The judgment is therefore reversed; and, as the state of the record at the time summary judgment entered was not such as to preclude other defenses to the plaintiff’s claim, the case must be remanded for further proceedings consistent herewith.

So ordered. 
      
       Contrast Gaynor v. Laverdure, 362 Mass. at 834 (last sentence), and cases there cited (at 834-835). In each of the cited cases, the basis for awarding the broker a commission was that it was the seller, not the buyer, who defeated completion of the transaction.

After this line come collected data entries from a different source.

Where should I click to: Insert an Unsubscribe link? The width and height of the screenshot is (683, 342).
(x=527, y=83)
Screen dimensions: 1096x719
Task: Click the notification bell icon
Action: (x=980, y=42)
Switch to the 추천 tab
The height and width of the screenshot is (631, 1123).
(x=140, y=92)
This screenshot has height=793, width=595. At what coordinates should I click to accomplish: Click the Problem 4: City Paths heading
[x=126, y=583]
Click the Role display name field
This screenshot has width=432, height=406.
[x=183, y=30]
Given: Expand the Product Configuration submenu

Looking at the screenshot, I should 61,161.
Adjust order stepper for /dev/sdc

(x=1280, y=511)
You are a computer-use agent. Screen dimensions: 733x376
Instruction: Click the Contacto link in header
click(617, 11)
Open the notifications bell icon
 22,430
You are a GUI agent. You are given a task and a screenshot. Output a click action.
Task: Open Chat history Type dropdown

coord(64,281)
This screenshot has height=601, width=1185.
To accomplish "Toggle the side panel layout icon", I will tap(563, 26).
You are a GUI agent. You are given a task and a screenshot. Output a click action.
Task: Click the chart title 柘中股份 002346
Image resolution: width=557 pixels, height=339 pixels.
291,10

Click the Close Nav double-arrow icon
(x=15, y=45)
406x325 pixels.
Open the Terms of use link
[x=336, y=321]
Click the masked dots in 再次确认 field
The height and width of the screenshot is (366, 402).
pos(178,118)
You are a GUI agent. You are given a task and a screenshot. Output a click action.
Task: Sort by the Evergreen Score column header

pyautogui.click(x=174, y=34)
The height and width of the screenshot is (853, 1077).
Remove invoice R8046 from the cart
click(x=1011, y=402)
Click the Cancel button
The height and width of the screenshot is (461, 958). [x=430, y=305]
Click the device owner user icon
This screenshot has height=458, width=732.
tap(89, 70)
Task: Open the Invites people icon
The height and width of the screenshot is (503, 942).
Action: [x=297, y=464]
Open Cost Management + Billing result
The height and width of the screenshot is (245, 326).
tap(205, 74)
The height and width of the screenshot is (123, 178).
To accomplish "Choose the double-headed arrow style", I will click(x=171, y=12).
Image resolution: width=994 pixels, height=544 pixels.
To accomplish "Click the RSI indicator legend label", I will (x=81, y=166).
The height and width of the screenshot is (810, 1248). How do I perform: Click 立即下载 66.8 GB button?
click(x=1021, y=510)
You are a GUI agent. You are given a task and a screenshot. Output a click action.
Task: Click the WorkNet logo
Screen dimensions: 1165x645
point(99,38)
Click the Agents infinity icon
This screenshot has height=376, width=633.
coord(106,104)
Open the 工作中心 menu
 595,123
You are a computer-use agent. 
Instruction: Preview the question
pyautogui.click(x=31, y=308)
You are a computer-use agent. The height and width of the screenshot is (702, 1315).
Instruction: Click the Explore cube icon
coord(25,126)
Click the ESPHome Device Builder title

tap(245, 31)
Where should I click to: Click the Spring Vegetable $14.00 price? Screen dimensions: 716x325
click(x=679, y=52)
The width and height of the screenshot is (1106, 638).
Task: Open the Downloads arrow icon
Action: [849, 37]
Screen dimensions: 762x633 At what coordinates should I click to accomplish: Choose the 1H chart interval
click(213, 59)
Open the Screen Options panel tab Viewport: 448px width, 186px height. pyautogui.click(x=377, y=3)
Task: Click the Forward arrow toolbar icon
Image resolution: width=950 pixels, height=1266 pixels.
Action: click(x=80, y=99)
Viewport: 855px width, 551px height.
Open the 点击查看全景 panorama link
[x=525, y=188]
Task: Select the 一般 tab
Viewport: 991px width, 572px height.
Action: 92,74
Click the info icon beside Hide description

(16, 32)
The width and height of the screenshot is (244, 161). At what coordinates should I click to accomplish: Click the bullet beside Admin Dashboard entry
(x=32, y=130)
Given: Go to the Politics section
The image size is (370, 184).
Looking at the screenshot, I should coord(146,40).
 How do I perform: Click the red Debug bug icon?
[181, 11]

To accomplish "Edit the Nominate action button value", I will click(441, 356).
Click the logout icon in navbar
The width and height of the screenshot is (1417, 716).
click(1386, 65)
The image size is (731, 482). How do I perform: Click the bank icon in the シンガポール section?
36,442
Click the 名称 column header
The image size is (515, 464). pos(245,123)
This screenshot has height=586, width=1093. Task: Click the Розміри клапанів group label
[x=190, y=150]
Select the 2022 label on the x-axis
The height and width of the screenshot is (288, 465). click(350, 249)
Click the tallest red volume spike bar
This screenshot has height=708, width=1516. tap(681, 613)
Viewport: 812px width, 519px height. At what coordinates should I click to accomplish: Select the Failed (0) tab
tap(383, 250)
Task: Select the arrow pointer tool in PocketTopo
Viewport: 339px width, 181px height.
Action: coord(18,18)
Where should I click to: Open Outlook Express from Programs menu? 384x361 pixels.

Where the agreement between the seller and buyer was merely oral (and thus unenforceable), the broker did not earn his commission unless the buyer was ready, willing and able to close the transaction. MacDonald v. Mihalopoulos, 337 Mass. at 262-263.
     
      
      The cases prior to Tristram’s Landing rationalized the injustice by emphasizing that the seller had a remedy in contract damages for the customer’s breach of the agreement, by which he could be made whole for his liability to pay the broker’s commission. See Roche v. Smith, 176 Mass. 595, 598-599 (1900).
     
      
       It is, of course, open to a seller to make oral or written terms of employment with a broker which reserve to the seller the right to reject a buyer brought to attention by a broker for any reason and to condition the payment of a commission expressly upon closing.
     
      
       The Lipis, Kinchla, and MacGregor cases, although decided after Tristram’s Landing, involved brokerage agreements entered into before the decision in that case. The new rule adopted in Tristram’s Landing was stated to be prospective in operation, applying to “a[ny] brokerage agreement hereafter made.” 367 Mass. at 630.
     
      
       To clarify any uncertainty with respect to underlying contractual principles, in particular the distinction between (1) the brokerage contract between the seller and the broker, which is normally unilateral and need not be in writing, and (2) the purchase and sale agreement between the seller and the buyer, which is bilateral and must be in writing to be enforceable, the parties are directed to DesRivieres v. Sullivan, 247 Mass. 443, 446 (1924); Bartlett v. Keith, 325 Mass. 265, 267-268 (1950); and, generally, 1 Corbin, Contracts § 50 (1963).